4 different Matlab functions to estimate the PDF of data give 4 different results


I might be stuck in some details, but I am stuck in at seemingly operation. I have a set of data gaussian_noise (representing white noise with mean = mu, and std_dev = sigma) and I want to plot the PDF of this data. The values of gaussian_noise are in the range of [-0.0155; 0.0155]. I used several methods which all give me different plots. All of them not corresponding to the theoretical PDF of a gaussian distribution with mean = mu and st_dev = sigma. Do you know what I am missing? Normalization? But ksdensity apparently returns a normalized result. Here are some examples of what I am doing and the plots:

[pdf_empir, sample_data] = ksdensity(gaussian_noise);
figure; plot(sample_data, pdf_empir);

Plot of ksdensity

When I change the bandwidth of ksdensity I get a smooth, continuous curve but agian with different values

Plot of ksdensity with bandwidth 0.002

By using histogramm

figure; histogram(gaussian_noise,'Normalization','pdf');

Plot of histogramm's output

Of course I can smooth the curve to obtain a continuous PDF but the point that bothers me is the fact that the function values (y-axis) are all different.

By using histfit

figure; histfit(gaussian_noise)

Plot of histfit's PDF

The theoretical PDF of a gaussian distribution with mean = 0 and sigma = 0.0027, evaluated for the data range x_range = [-0.0155; 0.0155] and for 10000 instances looks like (obtained with normpdf)

Theoretical Gaussian PDF

The peak is at 146.9 which corresponds to the theoretical 1/(sigma*sqrt(2*pi)).

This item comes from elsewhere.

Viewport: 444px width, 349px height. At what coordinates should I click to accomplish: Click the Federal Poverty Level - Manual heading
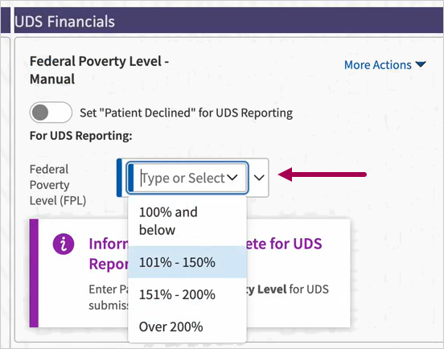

Apparently, I am doing something wrong by applying above methods. I guess, I need to do some normalization. But when I divide by length(gaussian_noise), since it is a constant, I again obtain different values with the different methods.

Do you have any idea what I am doing wrong? Appreciate your ideas and comments.


Solution

  • I think the fundamental thing here is that it's not the peaks of the distributions which need to agree, but the area under them. Also if the distribution is normalised then the area should be equal to 1.

    In each of the plotting methods above the "bin width" are of different sizes which cause the values in each bin to change in order to preserve the area under the curve.